Görev girdisi >>
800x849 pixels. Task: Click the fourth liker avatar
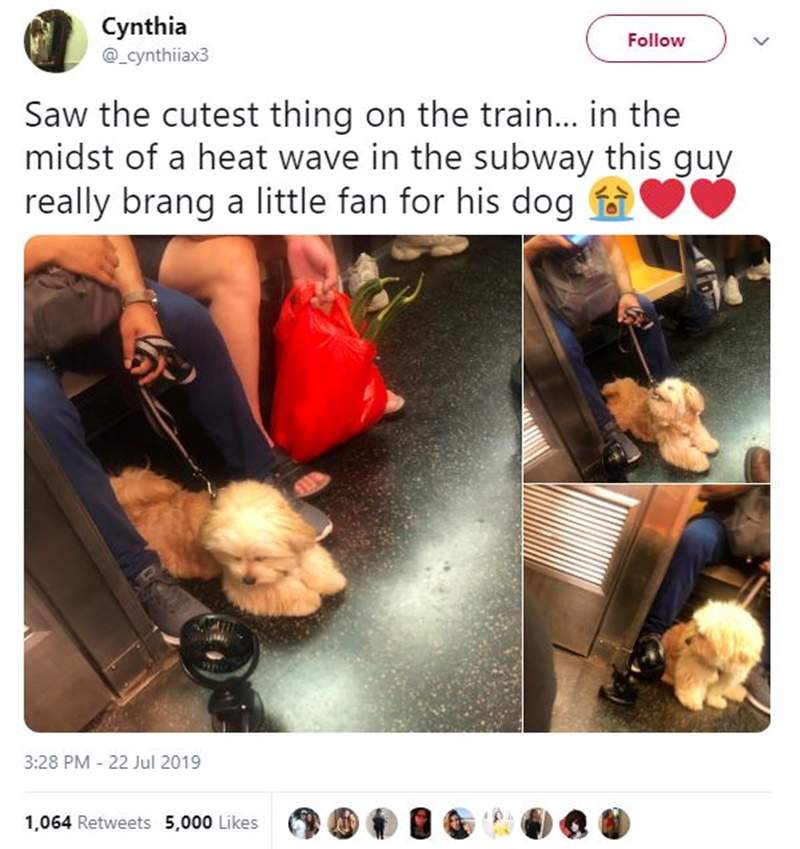pyautogui.click(x=420, y=823)
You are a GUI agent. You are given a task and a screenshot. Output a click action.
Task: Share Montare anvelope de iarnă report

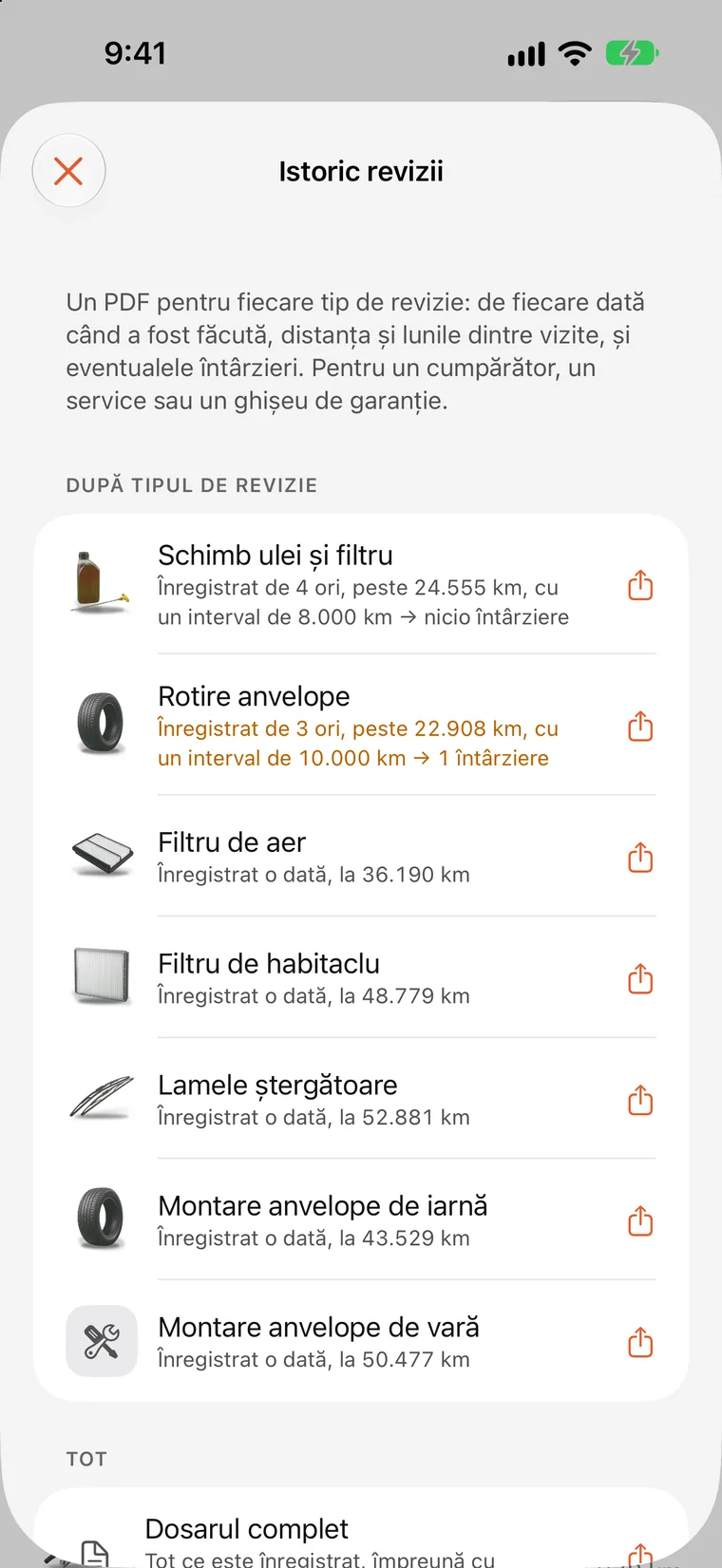point(640,1220)
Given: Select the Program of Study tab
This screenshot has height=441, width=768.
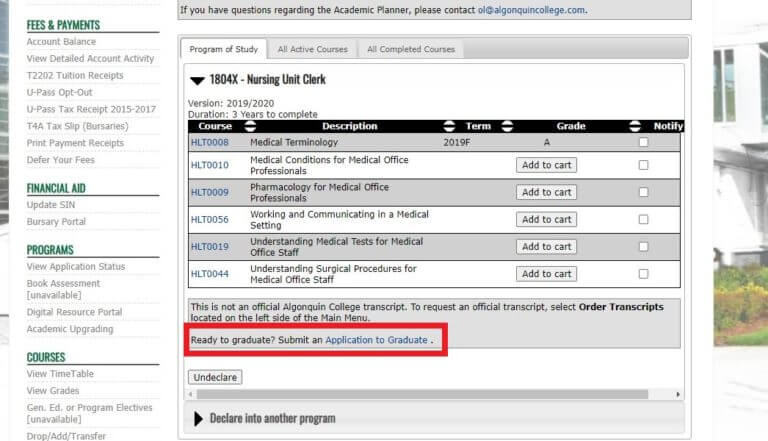Looking at the screenshot, I should point(224,49).
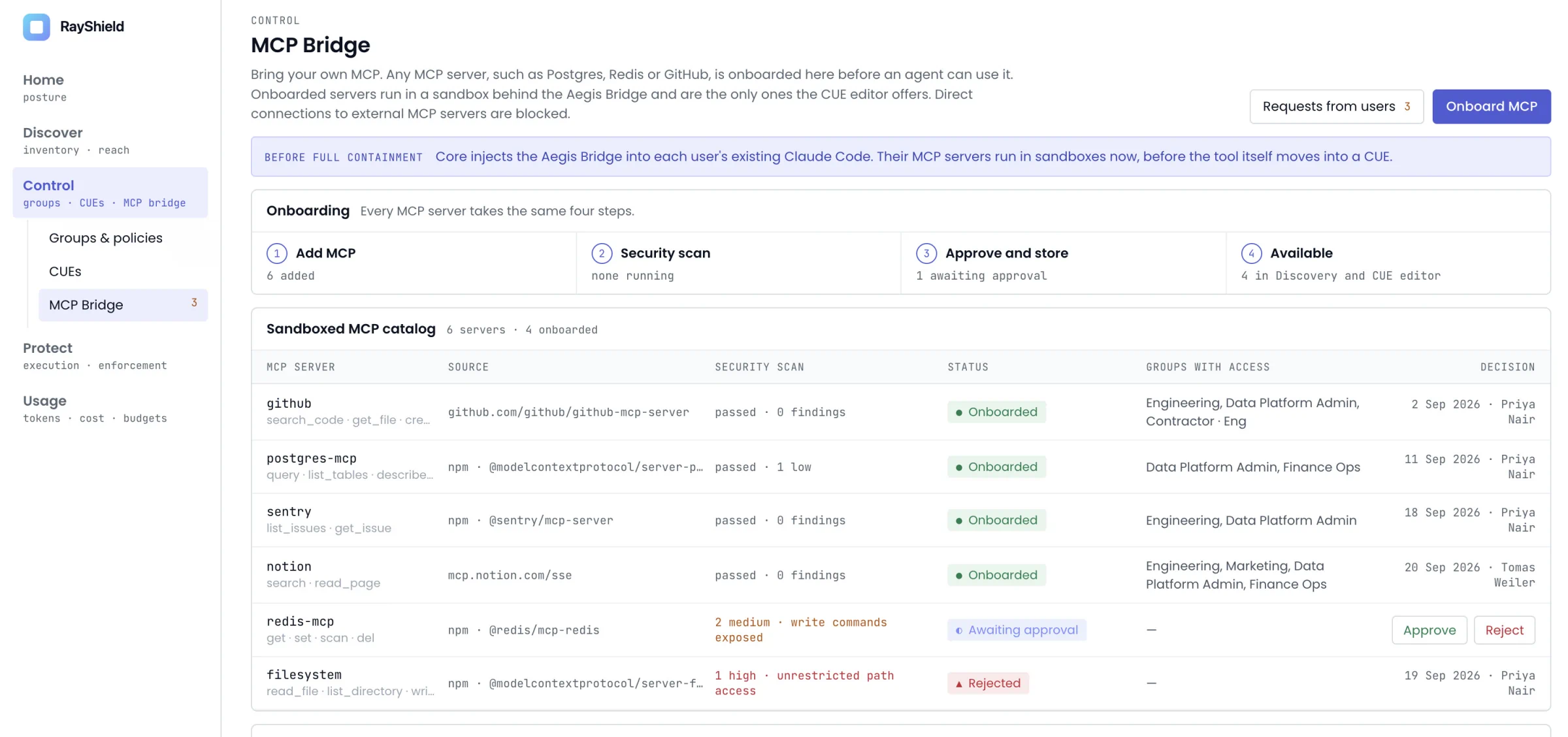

Göreviniz >>
Kayıtlardaki "Select" ifadesini "Open" olarak değiştirip bütün satırları yeniden yazın, geri kalan her şey aynı kalsın. Resimleri cevaba koymayın.

Beklenen cevap >>
800x849 pixels. Task: Click the fourth liker avatar
pyautogui.click(x=420, y=823)
You are a GUI agent. You are given a task and a screenshot. Output a click action.
Task: Share Montare anvelope de iarnă report

point(640,1220)
Given: Open the Program of Study tab
This screenshot has height=441, width=768.
Looking at the screenshot, I should point(224,49).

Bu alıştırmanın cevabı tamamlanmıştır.